# What are the best broadheads



## MTBOWHUNT3R (Apr 30, 2012)

There are so many good broadheads out there i was just wondering what the rest of the world thinks what is the best


----------



## Jenniffer (Mar 14, 2010)

Big fan of RAGE.. Jen


----------



## flag (Oct 4, 2009)

I love grizz tricks they will bust shoulder bones and keep on going and leave nice holes and still be intact after all the damage they cause.just resharpen and and use them again


----------



## broadheadnut (Mar 3, 2011)

You will be hard pressed to find a better broadhead company with a selection of quality products as G5.... We all know i love the T3 but i have also had good luck with the QAD Exodus as well......


----------



## bradley_ee (Nov 25, 2008)

Lots of good companies out there, just need to find one you trust and are confident in.

That being said I'm a big fan of slick tricks, I shoot the 100 gr mag personally.

Sent from my HTC Hero S using Tapatalk 2


----------



## b0w_bender (Apr 30, 2006)

We cannot use mechanical broadheads in Wa State. (Not sure I would anyway but that is a different discussion)

### Records supplied
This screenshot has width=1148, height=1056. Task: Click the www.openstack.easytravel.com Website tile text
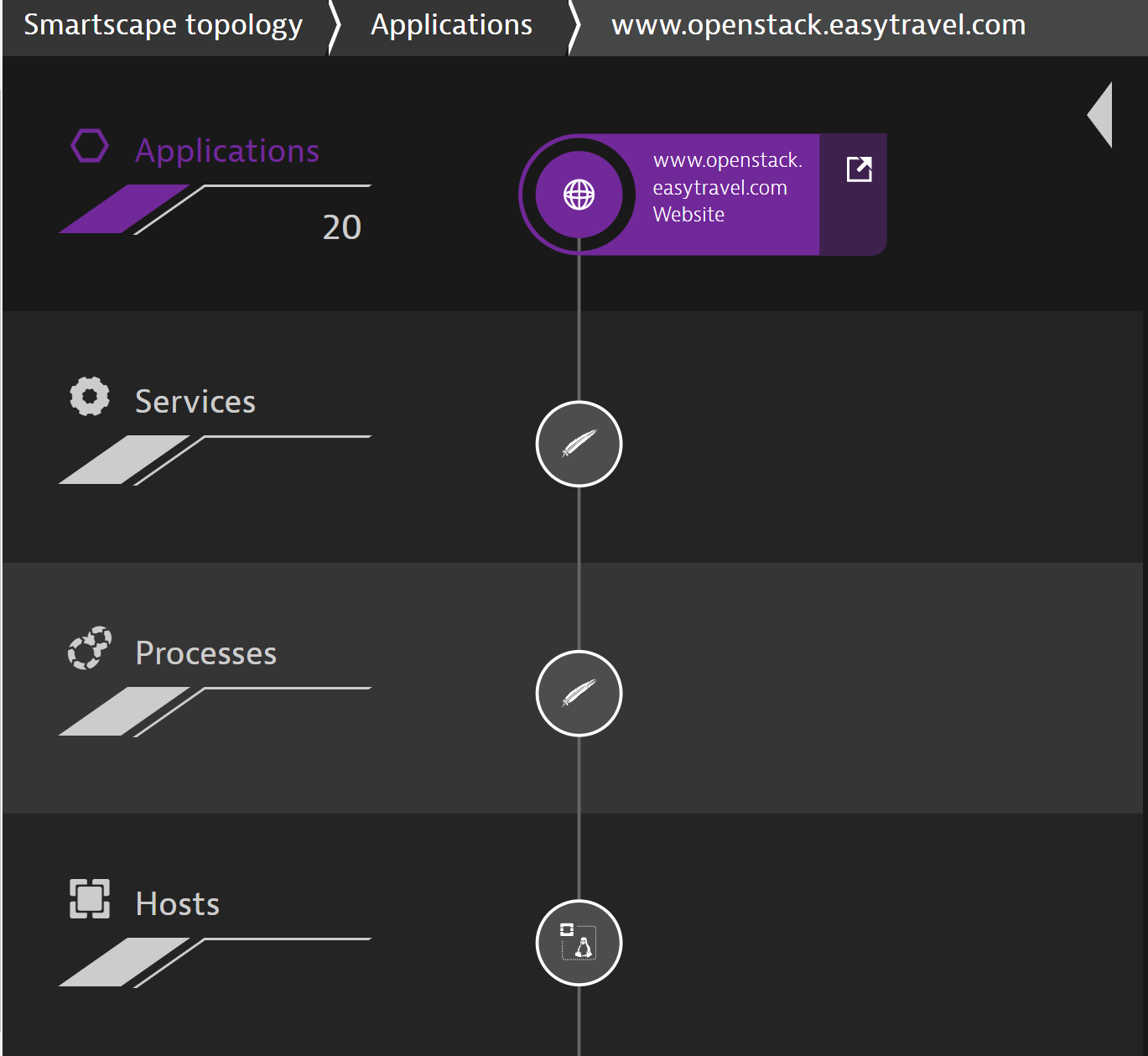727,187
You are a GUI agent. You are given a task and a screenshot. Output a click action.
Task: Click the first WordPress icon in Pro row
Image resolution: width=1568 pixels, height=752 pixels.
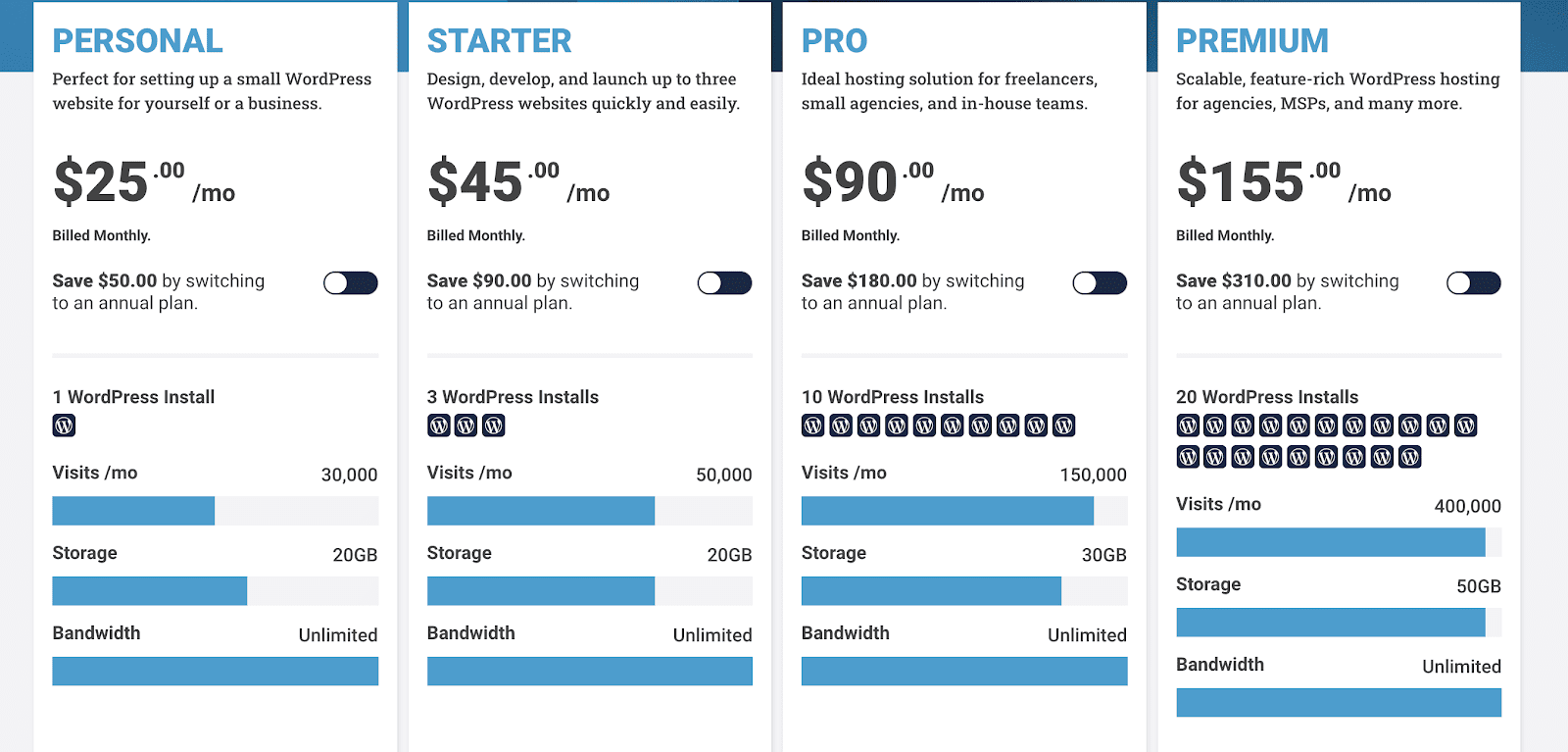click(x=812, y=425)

### Exercise goal
Retype the passage of the broadheads thread above, starting at "## bradley_ee (Nov" and ending at "gr mag personally.".

### Task answer
## bradley_ee (Nov 25, 2008)

Lots of good companies out there, just need to find one you trust and are confident in.

That being said I'm a big fan of slick tricks, I shoot the 100 gr mag personally.